## Page
· · · · ·

LITTLE FALLS, NJ, May 27, 2009 – U.S. sales in the cosmetics and toiletries market grew only by 0.3% in 2008, the lowest since 1991, according to the latest study completed by worldwide research and consulting firm Kline & Company. The new data available in Cosmetics & Toiletries USA 2008 indicates that sales have reached a total of $35.6 billion at the manufacturers’ level, but consumer concerns about the recession may ensure that these levels do not rise higher during 2009–10.
Consumers are showing a preference for competitively-priced products from the mass and direct trade classes. Therefore, premium products sales are being affected heavily by these negative market conditions. In fact, salon, specialty, and luxury trade classes all demonstrated negative growth, whereas mass and direct trade classes turned out to be the fastest growing segments.
“The new frugal mindset imposed by the recession has altered spending and product consumption habits, some of which will probably continue into the foreseeable future,” notes Nancy Mills, Industry Manager, Consumer Products practice, at Kline. “Many people have traded down on certain products, and as they get accustomed to buying some lower-priced or private-label products, and shop more in the lower-priced channels, they might well continue with those habits after the tough times have subsided. To be successful, companies will likely continue to infuse the mass segment with more sophisticated products to compete with luxury products.”
Skin care, the largest product class, was also the second-fastest growing category during 2008, spurred by the sun care category. Although consumers have curtailed spending, they are not ignoring innovative and sophisticated new products. Marketers propel growth with product development, albeit the rate of new launches slows down in 2008. Some brands that did very well in the previous years such as Bare Escentuals, had slower growth in 2008, whereas, some mass brands like Garnier skin care and Neutrogena sun care showed very strong growth. Some luxury brands did buck the trend with great results—such as La Prairie.

· · · · ·

## Extracted data

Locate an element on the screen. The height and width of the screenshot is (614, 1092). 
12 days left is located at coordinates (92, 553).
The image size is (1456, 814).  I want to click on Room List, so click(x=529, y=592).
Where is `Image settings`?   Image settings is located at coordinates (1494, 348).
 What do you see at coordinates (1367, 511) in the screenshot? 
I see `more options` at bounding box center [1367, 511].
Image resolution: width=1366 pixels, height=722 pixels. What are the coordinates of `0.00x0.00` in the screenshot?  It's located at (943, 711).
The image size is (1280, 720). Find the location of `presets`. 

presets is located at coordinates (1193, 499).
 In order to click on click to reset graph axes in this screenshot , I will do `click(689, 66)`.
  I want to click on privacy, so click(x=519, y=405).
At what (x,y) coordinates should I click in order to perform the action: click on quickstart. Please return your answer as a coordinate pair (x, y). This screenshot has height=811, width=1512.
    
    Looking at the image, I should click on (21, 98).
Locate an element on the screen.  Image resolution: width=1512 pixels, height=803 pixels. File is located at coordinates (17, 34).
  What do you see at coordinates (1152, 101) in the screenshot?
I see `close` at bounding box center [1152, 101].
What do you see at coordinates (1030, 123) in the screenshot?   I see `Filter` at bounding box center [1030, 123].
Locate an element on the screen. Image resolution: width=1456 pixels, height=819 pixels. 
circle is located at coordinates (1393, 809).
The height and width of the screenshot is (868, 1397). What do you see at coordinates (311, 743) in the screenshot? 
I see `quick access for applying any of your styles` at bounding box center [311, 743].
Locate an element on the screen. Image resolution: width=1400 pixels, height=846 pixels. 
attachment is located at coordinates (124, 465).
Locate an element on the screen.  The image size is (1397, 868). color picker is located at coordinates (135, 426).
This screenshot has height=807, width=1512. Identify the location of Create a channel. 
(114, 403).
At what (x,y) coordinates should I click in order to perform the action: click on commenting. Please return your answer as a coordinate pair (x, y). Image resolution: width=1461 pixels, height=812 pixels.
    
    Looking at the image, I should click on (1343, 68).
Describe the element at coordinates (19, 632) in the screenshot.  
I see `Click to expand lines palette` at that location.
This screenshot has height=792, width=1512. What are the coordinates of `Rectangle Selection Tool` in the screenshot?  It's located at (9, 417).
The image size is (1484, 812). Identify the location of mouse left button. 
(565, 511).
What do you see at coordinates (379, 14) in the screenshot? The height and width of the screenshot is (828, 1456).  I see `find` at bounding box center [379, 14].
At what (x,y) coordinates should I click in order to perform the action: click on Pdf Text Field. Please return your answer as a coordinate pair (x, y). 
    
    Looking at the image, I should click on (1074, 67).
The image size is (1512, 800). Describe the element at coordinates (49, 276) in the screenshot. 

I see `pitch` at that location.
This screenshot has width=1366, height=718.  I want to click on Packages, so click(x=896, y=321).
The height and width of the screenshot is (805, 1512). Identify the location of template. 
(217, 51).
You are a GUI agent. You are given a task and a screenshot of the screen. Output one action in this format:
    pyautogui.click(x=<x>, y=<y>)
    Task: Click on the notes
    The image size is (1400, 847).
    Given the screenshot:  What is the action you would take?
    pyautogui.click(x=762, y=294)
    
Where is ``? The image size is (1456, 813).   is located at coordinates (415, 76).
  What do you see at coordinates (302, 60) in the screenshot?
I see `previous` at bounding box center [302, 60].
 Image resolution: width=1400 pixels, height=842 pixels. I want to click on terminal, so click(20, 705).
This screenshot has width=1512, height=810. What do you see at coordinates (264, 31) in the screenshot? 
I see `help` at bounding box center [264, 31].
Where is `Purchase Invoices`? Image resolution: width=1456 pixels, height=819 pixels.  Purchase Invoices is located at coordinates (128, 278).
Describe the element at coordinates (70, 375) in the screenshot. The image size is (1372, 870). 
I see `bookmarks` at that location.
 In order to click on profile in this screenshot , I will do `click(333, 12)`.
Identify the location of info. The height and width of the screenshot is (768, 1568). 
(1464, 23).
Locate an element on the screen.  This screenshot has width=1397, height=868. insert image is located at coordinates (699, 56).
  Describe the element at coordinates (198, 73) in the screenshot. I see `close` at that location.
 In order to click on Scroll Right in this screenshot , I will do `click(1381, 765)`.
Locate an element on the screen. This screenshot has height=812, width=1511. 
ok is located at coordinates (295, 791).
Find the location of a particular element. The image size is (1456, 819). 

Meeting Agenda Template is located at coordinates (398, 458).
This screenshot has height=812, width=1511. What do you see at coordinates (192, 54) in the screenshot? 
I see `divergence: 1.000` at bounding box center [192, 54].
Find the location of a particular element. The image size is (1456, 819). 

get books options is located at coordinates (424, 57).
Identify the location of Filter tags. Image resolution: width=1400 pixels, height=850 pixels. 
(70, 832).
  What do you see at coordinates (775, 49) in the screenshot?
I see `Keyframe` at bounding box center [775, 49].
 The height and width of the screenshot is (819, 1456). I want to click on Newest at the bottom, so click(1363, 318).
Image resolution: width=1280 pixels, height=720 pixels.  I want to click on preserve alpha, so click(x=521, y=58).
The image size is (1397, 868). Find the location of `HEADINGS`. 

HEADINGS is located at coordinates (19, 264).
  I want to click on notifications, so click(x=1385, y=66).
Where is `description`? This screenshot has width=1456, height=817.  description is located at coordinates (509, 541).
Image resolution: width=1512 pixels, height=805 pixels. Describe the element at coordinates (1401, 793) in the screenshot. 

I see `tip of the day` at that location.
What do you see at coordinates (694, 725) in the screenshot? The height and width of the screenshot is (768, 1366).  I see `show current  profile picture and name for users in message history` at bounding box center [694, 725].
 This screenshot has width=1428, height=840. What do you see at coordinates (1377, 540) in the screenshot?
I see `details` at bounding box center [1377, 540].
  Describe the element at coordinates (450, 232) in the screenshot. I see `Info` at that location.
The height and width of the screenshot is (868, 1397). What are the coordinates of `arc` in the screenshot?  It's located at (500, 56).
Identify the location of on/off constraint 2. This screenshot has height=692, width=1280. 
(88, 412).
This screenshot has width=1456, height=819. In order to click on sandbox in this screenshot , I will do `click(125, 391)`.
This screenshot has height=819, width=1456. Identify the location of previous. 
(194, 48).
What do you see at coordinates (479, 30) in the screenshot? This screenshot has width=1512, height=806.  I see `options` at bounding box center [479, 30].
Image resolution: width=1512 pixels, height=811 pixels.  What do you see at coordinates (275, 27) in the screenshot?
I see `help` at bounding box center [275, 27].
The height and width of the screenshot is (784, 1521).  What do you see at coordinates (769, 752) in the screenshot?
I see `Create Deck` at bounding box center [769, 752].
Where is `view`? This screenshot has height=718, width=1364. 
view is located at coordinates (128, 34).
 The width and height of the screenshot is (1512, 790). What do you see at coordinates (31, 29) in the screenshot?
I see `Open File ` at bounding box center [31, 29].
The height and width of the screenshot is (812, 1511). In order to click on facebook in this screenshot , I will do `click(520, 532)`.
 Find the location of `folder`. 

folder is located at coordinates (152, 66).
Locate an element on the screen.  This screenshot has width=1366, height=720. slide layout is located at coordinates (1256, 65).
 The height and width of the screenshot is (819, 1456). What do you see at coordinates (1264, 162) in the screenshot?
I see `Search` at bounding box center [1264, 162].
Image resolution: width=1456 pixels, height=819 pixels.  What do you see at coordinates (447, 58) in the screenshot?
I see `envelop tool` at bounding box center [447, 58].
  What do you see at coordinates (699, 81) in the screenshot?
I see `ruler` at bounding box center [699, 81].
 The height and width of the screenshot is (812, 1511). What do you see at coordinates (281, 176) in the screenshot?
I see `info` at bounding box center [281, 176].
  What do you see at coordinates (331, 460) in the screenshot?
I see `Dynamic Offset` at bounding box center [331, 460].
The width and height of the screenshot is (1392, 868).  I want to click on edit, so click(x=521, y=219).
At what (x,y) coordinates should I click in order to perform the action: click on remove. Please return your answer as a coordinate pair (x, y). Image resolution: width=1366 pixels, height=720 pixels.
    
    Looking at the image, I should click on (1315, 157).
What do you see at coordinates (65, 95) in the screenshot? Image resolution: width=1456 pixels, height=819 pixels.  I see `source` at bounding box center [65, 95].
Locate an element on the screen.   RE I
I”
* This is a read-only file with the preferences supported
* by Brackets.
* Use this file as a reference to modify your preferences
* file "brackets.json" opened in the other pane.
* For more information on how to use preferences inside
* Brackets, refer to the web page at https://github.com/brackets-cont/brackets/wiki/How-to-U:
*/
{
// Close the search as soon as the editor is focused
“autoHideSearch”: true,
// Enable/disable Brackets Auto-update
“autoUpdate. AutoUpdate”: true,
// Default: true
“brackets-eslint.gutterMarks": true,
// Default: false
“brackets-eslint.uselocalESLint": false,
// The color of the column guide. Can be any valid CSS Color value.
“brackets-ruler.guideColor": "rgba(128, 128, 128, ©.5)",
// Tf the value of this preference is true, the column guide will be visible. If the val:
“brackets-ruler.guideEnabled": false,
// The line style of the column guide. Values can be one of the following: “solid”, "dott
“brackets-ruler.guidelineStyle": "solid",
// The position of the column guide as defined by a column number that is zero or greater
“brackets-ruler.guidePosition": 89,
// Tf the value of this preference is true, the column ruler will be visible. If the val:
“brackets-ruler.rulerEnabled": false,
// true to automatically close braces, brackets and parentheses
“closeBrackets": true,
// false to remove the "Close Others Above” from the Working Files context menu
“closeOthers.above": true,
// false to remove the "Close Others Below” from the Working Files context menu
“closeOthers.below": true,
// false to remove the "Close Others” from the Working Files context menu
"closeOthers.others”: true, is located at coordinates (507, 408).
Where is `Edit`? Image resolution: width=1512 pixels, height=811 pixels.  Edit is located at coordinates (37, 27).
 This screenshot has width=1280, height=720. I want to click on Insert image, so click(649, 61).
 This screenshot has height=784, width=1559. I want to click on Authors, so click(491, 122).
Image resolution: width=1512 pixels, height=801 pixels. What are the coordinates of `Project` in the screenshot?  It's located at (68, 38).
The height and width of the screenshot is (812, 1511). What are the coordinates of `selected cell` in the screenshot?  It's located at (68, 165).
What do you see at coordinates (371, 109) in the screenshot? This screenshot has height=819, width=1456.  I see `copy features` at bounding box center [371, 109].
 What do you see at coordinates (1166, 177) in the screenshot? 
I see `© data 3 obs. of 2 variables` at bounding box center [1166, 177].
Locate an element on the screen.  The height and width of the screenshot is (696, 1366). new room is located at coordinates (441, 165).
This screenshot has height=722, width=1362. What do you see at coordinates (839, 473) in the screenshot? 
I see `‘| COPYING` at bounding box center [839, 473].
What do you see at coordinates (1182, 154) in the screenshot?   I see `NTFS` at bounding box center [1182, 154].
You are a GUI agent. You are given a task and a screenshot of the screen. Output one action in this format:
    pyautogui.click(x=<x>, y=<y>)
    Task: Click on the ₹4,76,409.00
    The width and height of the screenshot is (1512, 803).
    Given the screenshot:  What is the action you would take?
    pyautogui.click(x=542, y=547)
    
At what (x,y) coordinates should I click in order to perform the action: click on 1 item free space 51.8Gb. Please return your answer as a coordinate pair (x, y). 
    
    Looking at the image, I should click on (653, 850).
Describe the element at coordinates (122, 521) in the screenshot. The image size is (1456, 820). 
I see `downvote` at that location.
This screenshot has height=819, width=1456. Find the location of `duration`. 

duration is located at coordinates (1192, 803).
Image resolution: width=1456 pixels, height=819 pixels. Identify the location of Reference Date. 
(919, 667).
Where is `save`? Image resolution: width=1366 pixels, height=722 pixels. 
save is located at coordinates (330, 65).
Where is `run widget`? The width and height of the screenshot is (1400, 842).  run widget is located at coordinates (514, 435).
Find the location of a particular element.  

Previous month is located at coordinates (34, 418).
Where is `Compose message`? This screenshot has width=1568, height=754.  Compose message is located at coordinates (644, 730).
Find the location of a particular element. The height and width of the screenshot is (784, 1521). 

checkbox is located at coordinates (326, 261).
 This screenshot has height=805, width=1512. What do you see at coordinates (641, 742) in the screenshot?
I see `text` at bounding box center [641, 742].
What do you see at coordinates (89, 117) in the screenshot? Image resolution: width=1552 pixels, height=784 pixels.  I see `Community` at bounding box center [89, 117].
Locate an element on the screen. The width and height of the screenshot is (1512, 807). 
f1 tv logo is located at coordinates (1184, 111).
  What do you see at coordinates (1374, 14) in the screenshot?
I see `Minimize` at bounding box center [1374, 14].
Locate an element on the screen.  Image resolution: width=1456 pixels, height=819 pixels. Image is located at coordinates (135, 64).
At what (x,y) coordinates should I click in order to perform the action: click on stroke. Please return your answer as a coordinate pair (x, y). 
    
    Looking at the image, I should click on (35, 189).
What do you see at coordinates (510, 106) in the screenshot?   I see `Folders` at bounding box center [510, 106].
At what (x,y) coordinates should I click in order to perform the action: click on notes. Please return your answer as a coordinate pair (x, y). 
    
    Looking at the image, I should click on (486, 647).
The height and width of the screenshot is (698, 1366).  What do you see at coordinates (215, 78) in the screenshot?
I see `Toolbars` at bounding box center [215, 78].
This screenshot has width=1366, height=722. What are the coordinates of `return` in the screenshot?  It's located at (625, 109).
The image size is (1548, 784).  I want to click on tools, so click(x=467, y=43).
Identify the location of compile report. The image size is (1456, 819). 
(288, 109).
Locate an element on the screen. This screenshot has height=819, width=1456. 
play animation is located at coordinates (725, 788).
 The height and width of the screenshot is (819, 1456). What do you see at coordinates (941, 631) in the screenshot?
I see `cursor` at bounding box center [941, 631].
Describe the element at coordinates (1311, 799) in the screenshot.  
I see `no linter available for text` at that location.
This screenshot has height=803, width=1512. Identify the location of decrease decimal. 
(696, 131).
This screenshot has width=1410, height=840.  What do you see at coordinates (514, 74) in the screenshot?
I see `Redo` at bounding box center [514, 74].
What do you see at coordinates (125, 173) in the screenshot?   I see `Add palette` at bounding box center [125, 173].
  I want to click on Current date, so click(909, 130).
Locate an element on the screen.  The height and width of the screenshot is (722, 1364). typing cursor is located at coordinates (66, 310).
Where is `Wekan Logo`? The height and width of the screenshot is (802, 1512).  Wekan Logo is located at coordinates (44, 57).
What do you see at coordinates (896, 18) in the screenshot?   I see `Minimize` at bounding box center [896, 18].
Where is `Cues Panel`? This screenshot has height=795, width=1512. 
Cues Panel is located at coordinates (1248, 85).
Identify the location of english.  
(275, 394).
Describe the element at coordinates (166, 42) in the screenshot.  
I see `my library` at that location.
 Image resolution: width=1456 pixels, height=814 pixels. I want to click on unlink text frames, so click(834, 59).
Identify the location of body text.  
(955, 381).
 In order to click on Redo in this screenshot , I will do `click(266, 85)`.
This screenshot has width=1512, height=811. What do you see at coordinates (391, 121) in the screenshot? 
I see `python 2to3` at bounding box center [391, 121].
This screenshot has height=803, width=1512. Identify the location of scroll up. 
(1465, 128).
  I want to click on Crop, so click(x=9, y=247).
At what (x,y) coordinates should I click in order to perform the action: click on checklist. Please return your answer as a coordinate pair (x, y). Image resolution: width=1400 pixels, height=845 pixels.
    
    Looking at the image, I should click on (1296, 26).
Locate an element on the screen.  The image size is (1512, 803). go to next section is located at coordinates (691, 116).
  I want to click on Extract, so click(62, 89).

· · · · ·

## Exercise set
(A) Answer these questions using the cosmetics press release:
(i) By what percentage did U.S. cosmetics and toiletries sales grow in 2008?
(ii) Which two trade classes were the fastest-growing segments?
(iii) Which luxury brand is named as having bucked the trend with great results?
(B) Transcribe the cosmetics press release between "LITTLE FALLS, NJ, May" and "fastest growing segments.", inclusive.
(C) Pick up the cosmetics press release after its final sentence and continue writing it.
The entries were drawn from a source separate from the cosmetics press release.

## Answers to the exercise
(A)
(i) 0.3%
(ii) The mass and direct trade classes
(iii) La Prairie

(B)
LITTLE FALLS, NJ, May 27, 2009 – U.S. sales in the cosmetics and toiletries market grew only by 0.3% in 2008, the lowest since 1991, according to the latest study completed by worldwide research and consulting firm Kline & Company. The new data available in Cosmetics & Toiletries USA 2008 indicates that sales have reached a total of $35.6 billion at the manufacturers’ level, but consumer concerns about the recession may ensure that these levels do not rise higher during 2009–10.
Consumers are showing a preference for competitively-priced products from the mass and direct trade classes. Therefore, premium products sales are being affected heavily by these negative market conditions. In fact, salon, specialty, and luxury trade classes all demonstrated negative growth, whereas mass and direct trade classes turned out to be the fastest growing segments.

(C)
Oral care is the fastest growing product class, in part, due to new product activity led by the very successful launch of Colgate Total Advanced Whitening toothpaste. Other products such as ACT mouthwashes had outstanding growth due to repositioning efforts by new owner Chattem. Also, Burt’s Bees, along with mass brands in other categories including Rimmel and TREsemmé, performed well above the average.
Kline projects a moderate growth over the next five years. Years 2009–10 will be sluggish, but the following three years are expected to witness growth. This growth will be affected negatively by stricter legislation on claims and ingredients and the new consumer mindset of cautiousness on spending. However, it will be impacted positively by product innovations and new alliances and mergers between companies.
Cosmetics & Toiletries USA 2008 is the authoritative source of information on the cosmetics and toiletries industry. It contains information on market size, retail sales, channel breakdowns, trends, as well as forecasts for 29 product categories, and detailed profiles of 26 leading marketers.
Kline is a worldwide consulting and research firm dedicated to providing the kind of insight and knowledge that helps companies find a clear path to success. The firm has served the management consulting and market research needs of organizations in the chemicals, materials, energy, life sciences, and consumer products industries for 50 years. For more information, visit www.klinegroup.com.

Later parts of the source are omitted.